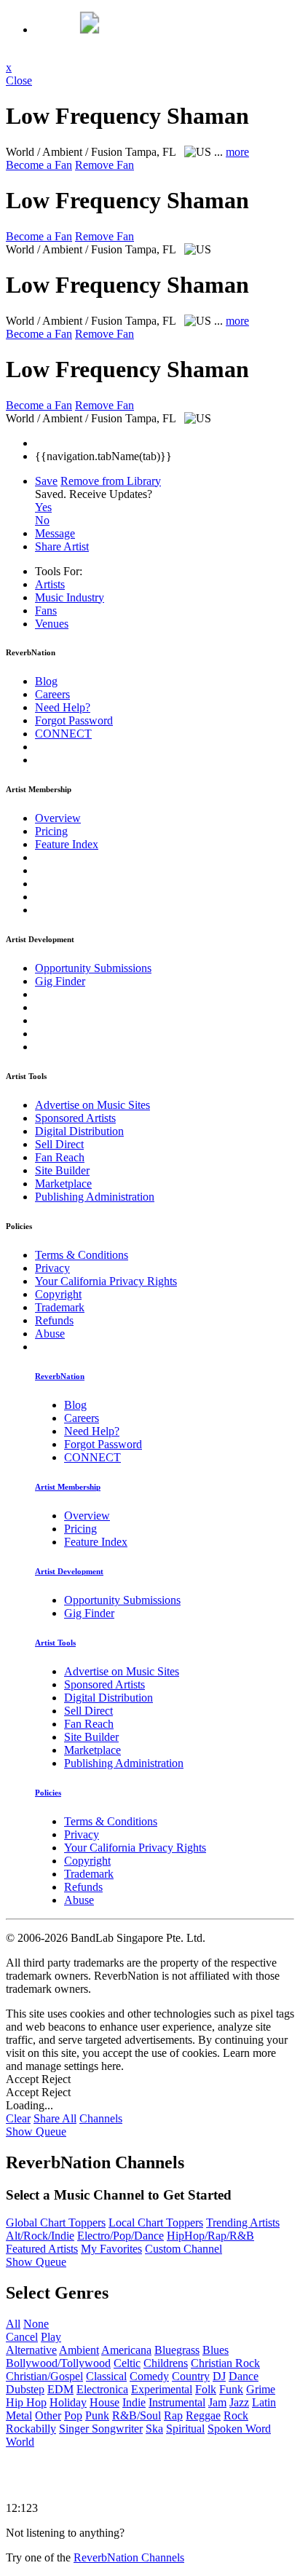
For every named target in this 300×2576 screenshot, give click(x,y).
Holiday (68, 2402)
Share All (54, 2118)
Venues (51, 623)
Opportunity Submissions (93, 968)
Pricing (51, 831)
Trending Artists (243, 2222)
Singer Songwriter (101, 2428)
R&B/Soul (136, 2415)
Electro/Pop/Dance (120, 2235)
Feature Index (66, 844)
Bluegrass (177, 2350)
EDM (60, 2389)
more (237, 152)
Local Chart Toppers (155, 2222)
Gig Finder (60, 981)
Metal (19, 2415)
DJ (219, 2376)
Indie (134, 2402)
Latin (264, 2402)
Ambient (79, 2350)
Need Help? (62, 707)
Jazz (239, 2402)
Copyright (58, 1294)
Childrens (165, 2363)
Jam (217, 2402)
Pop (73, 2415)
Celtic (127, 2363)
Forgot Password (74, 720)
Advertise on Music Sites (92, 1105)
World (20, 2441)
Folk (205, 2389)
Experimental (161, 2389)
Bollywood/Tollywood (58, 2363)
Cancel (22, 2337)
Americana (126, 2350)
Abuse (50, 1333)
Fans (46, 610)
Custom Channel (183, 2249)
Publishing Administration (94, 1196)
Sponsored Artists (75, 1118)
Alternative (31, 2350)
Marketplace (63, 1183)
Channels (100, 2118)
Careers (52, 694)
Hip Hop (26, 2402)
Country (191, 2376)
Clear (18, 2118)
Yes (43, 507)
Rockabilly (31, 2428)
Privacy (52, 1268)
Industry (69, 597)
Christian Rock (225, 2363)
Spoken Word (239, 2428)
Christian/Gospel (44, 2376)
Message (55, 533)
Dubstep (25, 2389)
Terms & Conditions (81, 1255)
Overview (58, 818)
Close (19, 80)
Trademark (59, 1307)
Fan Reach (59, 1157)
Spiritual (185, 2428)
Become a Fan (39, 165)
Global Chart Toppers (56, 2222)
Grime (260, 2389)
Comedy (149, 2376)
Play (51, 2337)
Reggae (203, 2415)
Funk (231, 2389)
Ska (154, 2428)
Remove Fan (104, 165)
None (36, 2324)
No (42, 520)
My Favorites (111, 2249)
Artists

WHAT THE TASK ASKS:
Your answer should be the lines from the one containing "Fan Reach (59, 1157)" to the end of the entries above, restated exactly and alone.

TASK SOLUTION:
Fan Reach (59, 1157)
Spiritual (185, 2428)
Become a Fan (39, 165)
Global Chart Toppers (56, 2222)
Grime (260, 2389)
Comedy (149, 2376)
Play (51, 2337)
Reggae (203, 2415)
Funk (231, 2389)
Ska (154, 2428)
Remove Fan (104, 165)
None (36, 2324)
No (42, 520)
My Favorites (111, 2249)
Artists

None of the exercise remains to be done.